SELECTED EXCERPT:

Physics > Economics?

Here’s an interesting contention, from the blog of physicist Tom Murphy:

At that 2.3% [GDP] growth rate, we would be using energy at a rate corresponding to the total solar input striking Earth in a little over 400 years. We would consume something comparable to the entire sun in 1400 years from now. By 2500 years, we would use energy at the rate of the entire Milky Way galaxy—100 billion stars! I think you can see the absurdity of continued energy growth. 2500 years is not that long, from a historical perspective. We know what we were doing 2500 years ago. I think I know what we’re not going to be doing 2500 years hence.

Dr. Murphy, in the form of an embellished true dialogue between himself and an economist, proposes that the laws of thermodynamics constrain (or should constrain) a basic assumption of economic theory–that future economic growth is indefinite. Dr. Murphy’s concern is the production of excess heat through energy generation. He argues, in brief, that:

  1. All energy we use produces excess heat, most of which cannot be radiated into space.
  2. We can improve the heat efficiency of energy generation (e.g. power plants) only up to a ceiling, perhaps two or three times more efficient than current power plants.
  3. Similarly, we can improve the heat efficiency of energy consumption (e.g. light bulbs, computers) only up to a ceiling.
  4. Therefore, we can only produce a finite amount of energy and gain a finite amount of work before we heat the Earth to inhospitable temperatures (e.g. the temperature of boiling, or of the surface of the sun).
  5. Energy is a limiting factor for economic growth. That is, it must always represent at least a minimum fraction of total economic activity (he suggests, for the sake of argument, 1% of GDP).
  6. Therefore, given a finite amount of energy, GDP growth is also limited to a finite cap.
  7. Given certain assumptions about efficiency, we can project that the surface temperature of the Earth will reach 100 degrees Celsius within 400 years.
  8. Since extreme heating would cause untold economic problems, we can reasonably assume that within the coming centuries, economic growth will slow and finally halt.

As Dr. Murphy observes, it’s trivial (though, I believe, ingenious) to demonstrate that growth (in the sense of increasing production and operation of physical objects) is limited as long as we’re limited to planet of finite size. However, his estimate that we may rub up against this limit within a few centuries are suspect to me. I believe the limit is much, much more distant, for several reasons:

  • Computational efficiency is advancing in lockstep with Moore’s law. Feynman calculated that we still have many orders of magnitude of energy efficiency potential even with conventional semiconductor processing. With future technology like quantum computing, could we not achieve many more orders of magnitude beyond that? And since computing is probably the most important terrestrial energy need of the future, those gains should translate to very long-term sustainable improvement in overall energy efficiency.
  • The minimum ratio of energy to GDP may be extremely large, approaching infinite. If energy’s share of the economy plummets, regulations and anti-trust controls (or outright nationalization) should still prevent an individual or entity from imposing catastrophic market distortions. We witness this routinely in scarce goods (like rare earth metals) that are important to wide swaths of the economy. And these tend to be geographically specific. Energy is not, and should thus be even easier to regulate.

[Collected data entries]

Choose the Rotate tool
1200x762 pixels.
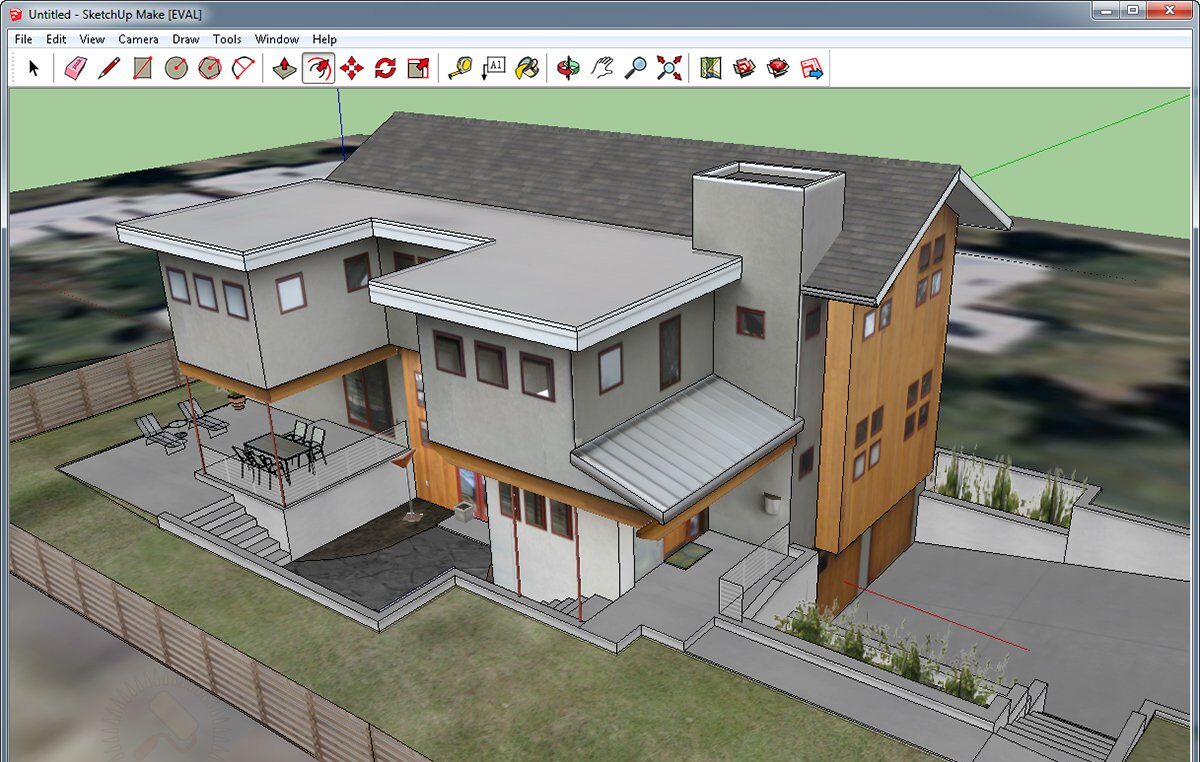385,68
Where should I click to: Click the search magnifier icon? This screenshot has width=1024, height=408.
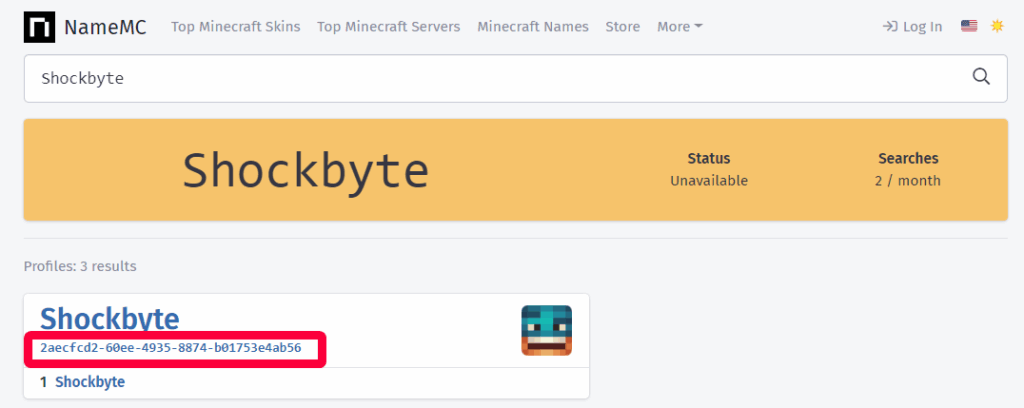981,77
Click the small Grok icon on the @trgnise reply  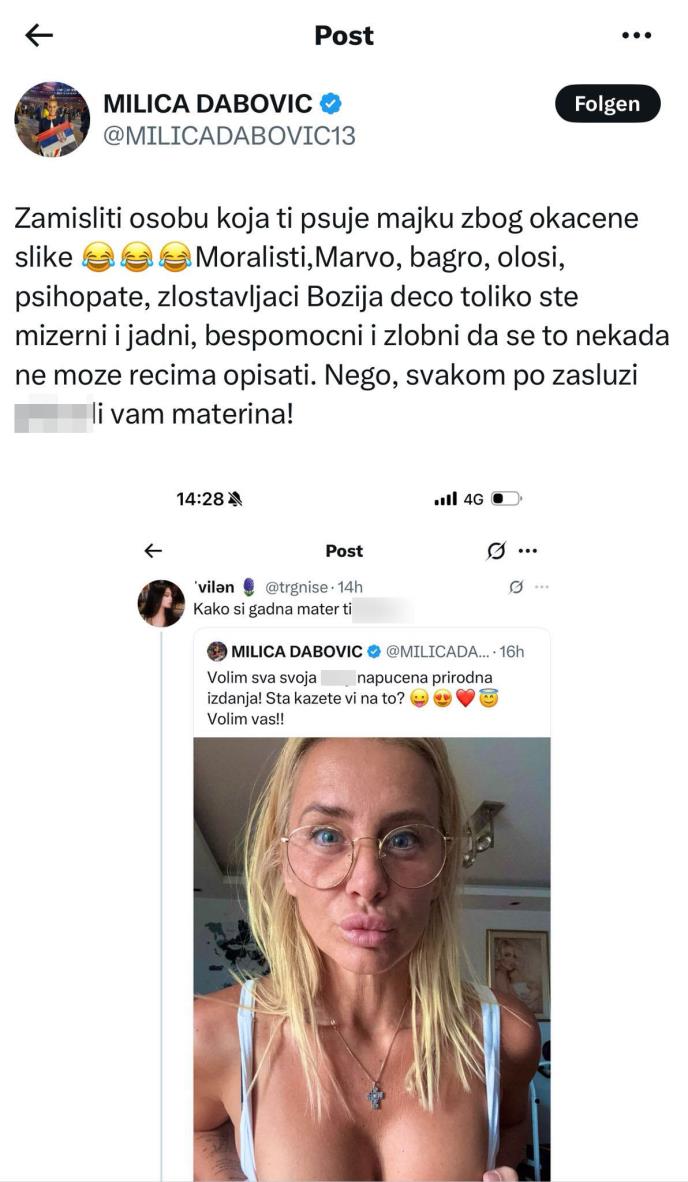click(x=516, y=587)
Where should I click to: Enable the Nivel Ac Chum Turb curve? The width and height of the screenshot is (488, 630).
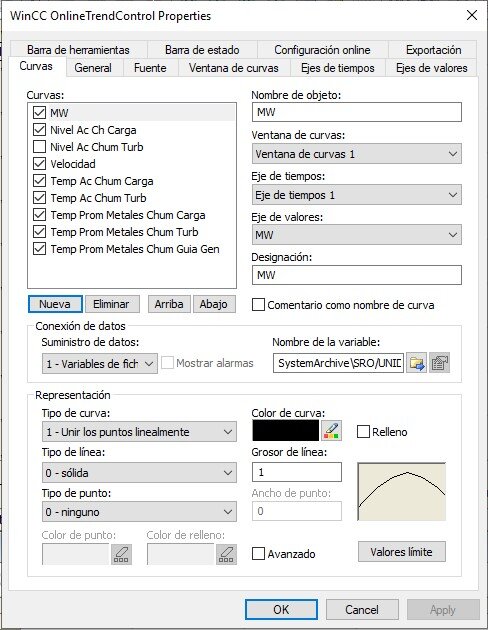[x=39, y=147]
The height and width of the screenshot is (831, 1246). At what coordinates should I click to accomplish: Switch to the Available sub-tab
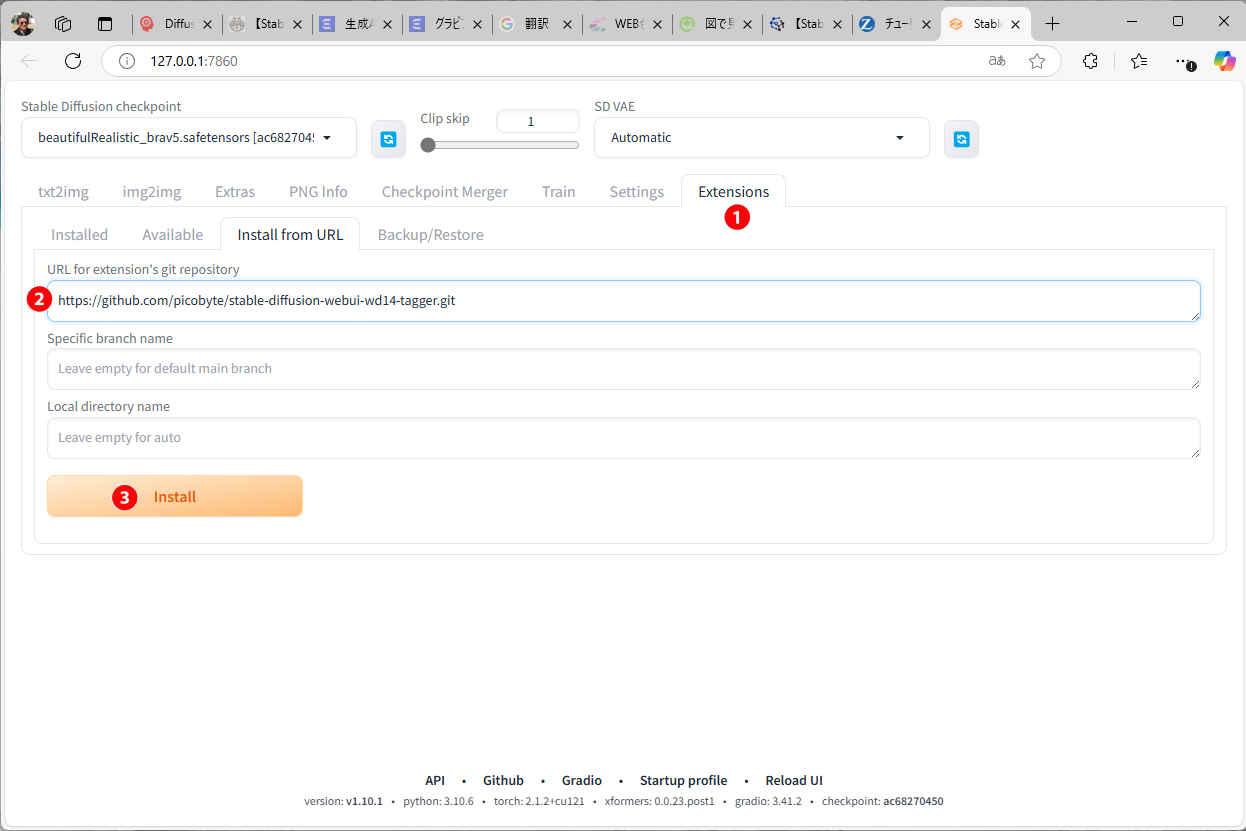click(172, 235)
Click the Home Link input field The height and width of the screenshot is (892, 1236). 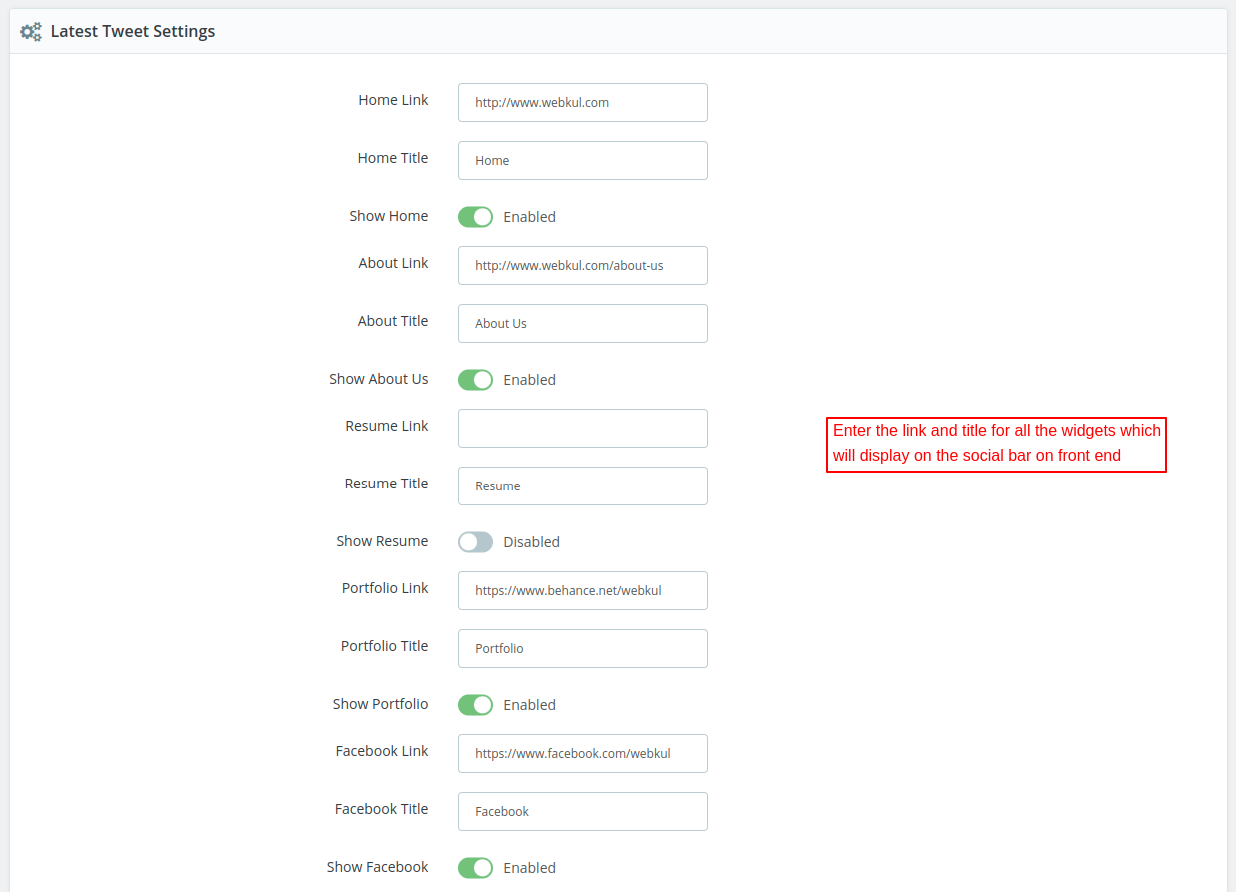point(583,102)
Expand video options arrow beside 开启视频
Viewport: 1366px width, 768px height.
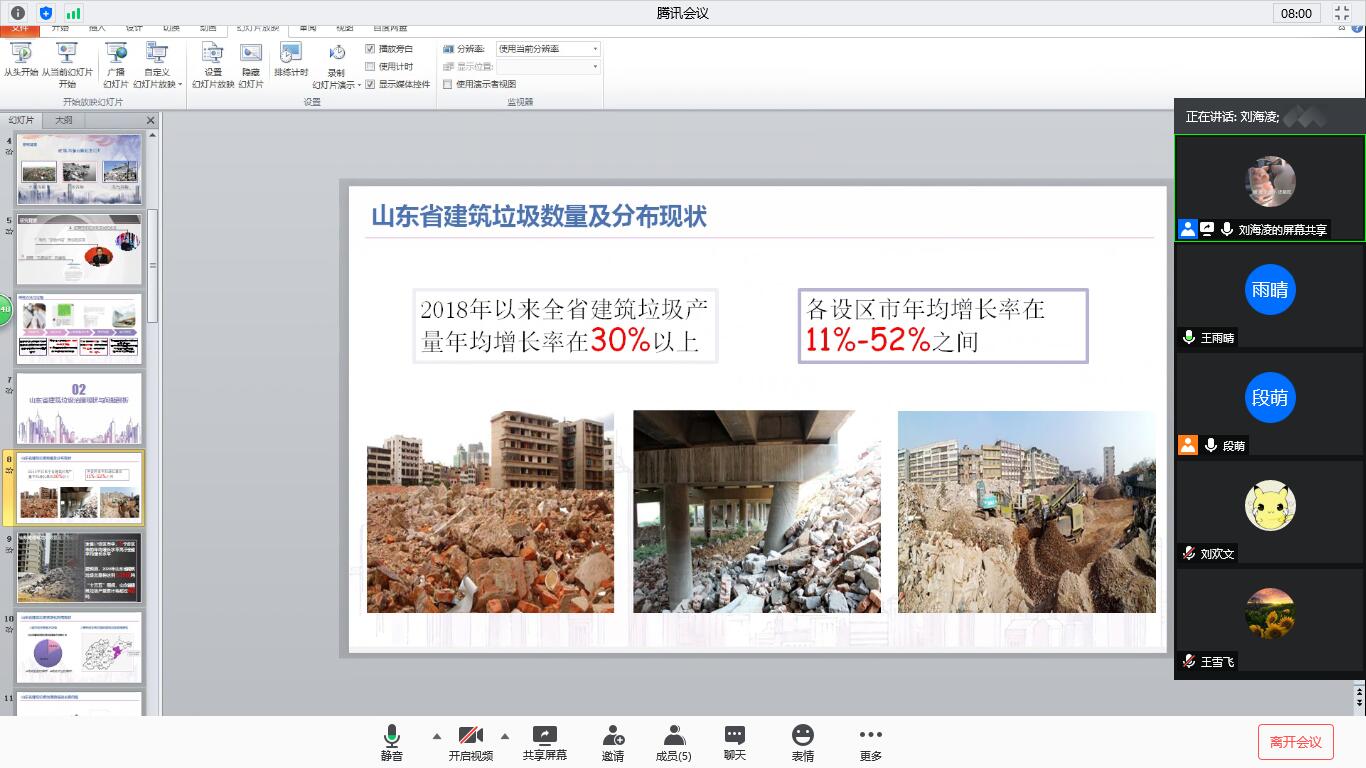pyautogui.click(x=504, y=736)
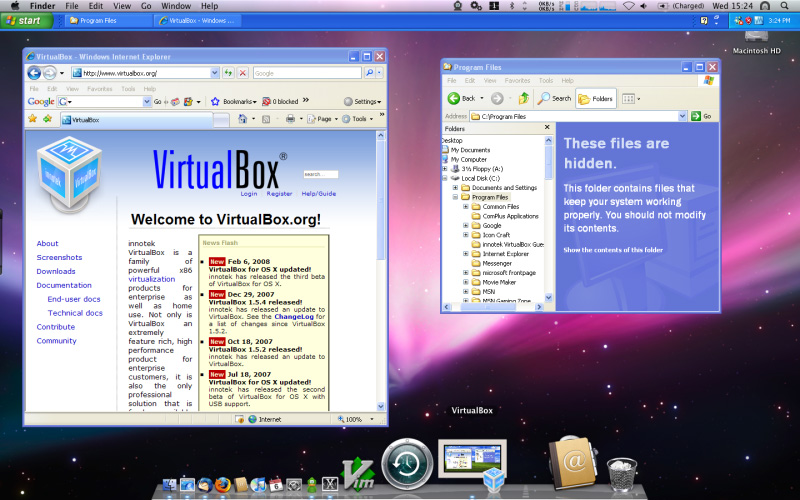Click the IE Stop loading button
The height and width of the screenshot is (500, 800).
pos(243,73)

YOUR INSTRUCTIONS: Please list every example introduced with "e.g." in the numbered points of the post on physics and economics. The records have no connection to the post on physics and economics.

OUTPUT:
- power plants
- light bulbs
- computers
- the temperature of boiling
- the temperature of the surface of the sun